Uma frase envolvendo "fazer o bolo e comê-lo" vem à mente - embora não a repita no trabalho, já que você provavelmente será promovido ao RH por "fat shaming" (envergonhar gordas).
O livro de Elsesser ecoa um artigo perspicaz do New York Post do início deste ano chamado "Homens poderosos agora se escondem atrás de portas abertas".
A escritora, Naomi Schaffer Riley, pinta um quadro deprimentemente familiar de professores universitários que nem fecham as portas da sala quando estão sozinhos com uma aluna.
Seria fácil descartar isso como ainda mais loucura no campus, mas Riley afirma que essa podridão vai para o topo da sociedade americana. E quanto tempo antes de começarmos a sentir as ondas cruzarem a Lagoa?
Riley cita uma pesquisa do US National Journal, onde um assessor do Congresso disse: "Várias assessoras foram impedidas de contratar seus chefes masculinos em eventos noturnos, dirigir sozinhas com seu congressista ou senador, ou mesmo se sentar cara-a-cara em seu escritório por medo de que os outros tenham a impressão errada."
Em uma cultura feliz com ações judiciais, em que alegações podem aparentemente ser feitas com base em "ele disse / ela disse", os homens agora estão tentando garantir que suas ações sejam sempre cobertas por um testemunho de terceiros. Cada vez mais, eles querem ter certeza de que as paredes tenham ouvidos - apenas no caso de algo "inapropriado" ser dito.
Segurar uma porta aberta pode ter consequências drásticas... Foto: Alamy |
Que triste. E, honestamente, quem tem a menor ideia de onde o "inapropriado" mesmo começa hoje em dia? Segurar uma porta aberta? Dizer "vestido bonito?" Sorrir? Fazer contato visual?
Continuando dessa forma, estamos nutrindo e paparicando a vitimização e isso está tendo impactos profundos. No mês passado, na Grã-Bretanha, a advogada "feminista destemida" Charlotte Proudman envergonhou publicamente Alexander Carter-Silk, de 57 anos, um advogado sênior, por elogiar sua "deslumbrante" foto de perfil do LinkedIn - então alegou que foi a carreira dela que foi "arruinada".
Em meio a essa poluição venenosa de desconfiança mútua e, cada vez mais, desprezo, há alguma surpresa de que os homens estejam ficando com medo das colegas de trabalho do sexo feminino?
Acima de tudo, Sexo & O Escritório é prova, se é que era necessária alguma, de que O Grande Projeto da Igualdade no Trabalho tem dado um tiro pela culatra espetacular.
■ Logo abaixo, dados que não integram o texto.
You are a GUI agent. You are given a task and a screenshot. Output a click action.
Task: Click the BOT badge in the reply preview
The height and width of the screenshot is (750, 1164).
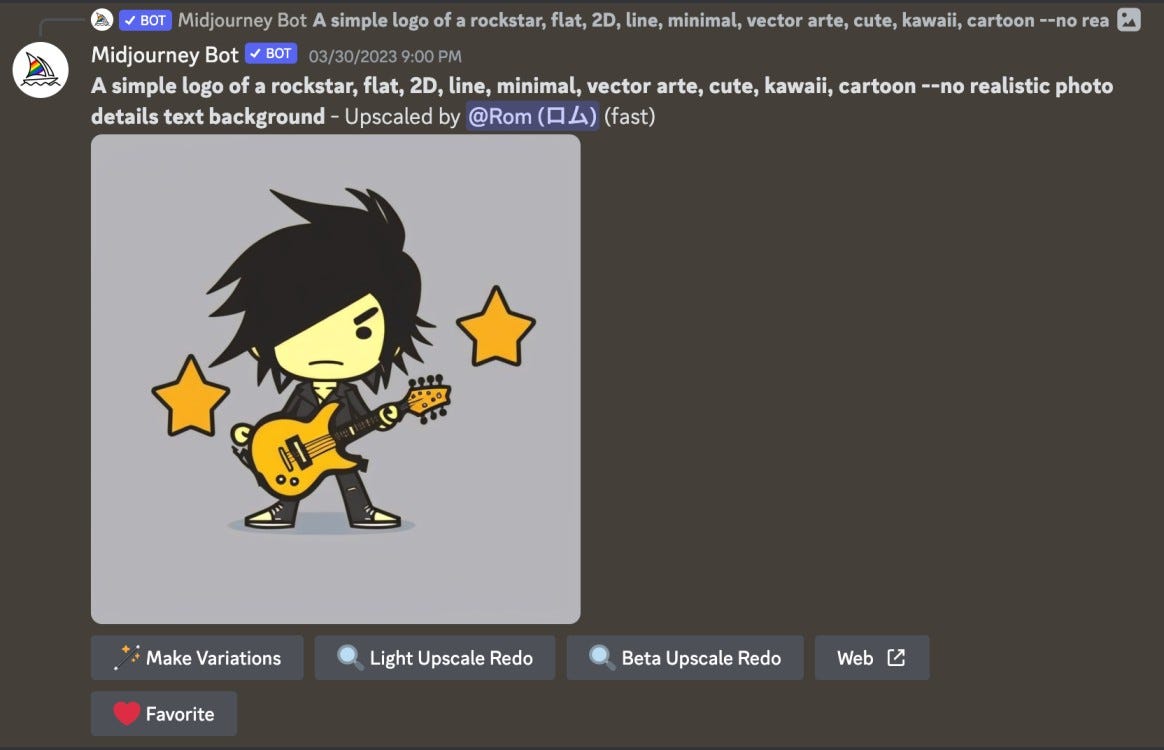click(146, 20)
Quem, precisamente, vence se os homens estão com medo de processos judiciais e as mulheres estão ficando para trás como consequência?
Nesse ambiente tóxico e paranoico, as mulheres nunca serão confiáveis como conselheiras. Elas serão congeladas fora das redes - ou, cada vez mais, criarão suas próprias redes somente para mulheres, que na superfície prometem avanço mas, no fundo, aumentarão o separatismo de gênero. Os locais de trabalho de pessoas do mesmo sexo dos anos 1940 seriam mais seguros para todos?
Esta é a cama que o feminismo da Terceira Onda fez. Agora todos nós temos que nos deitar nela: bem acordados, corações acelerados, olhos bem abertos, esperando os advogados virem martelando em nossas portas.
Esse é o nosso futuro coletivo - alguém chamou "Medo e Repugnância nos Recursos Humanos?" Como nós podemos acabar com esse pesadelo?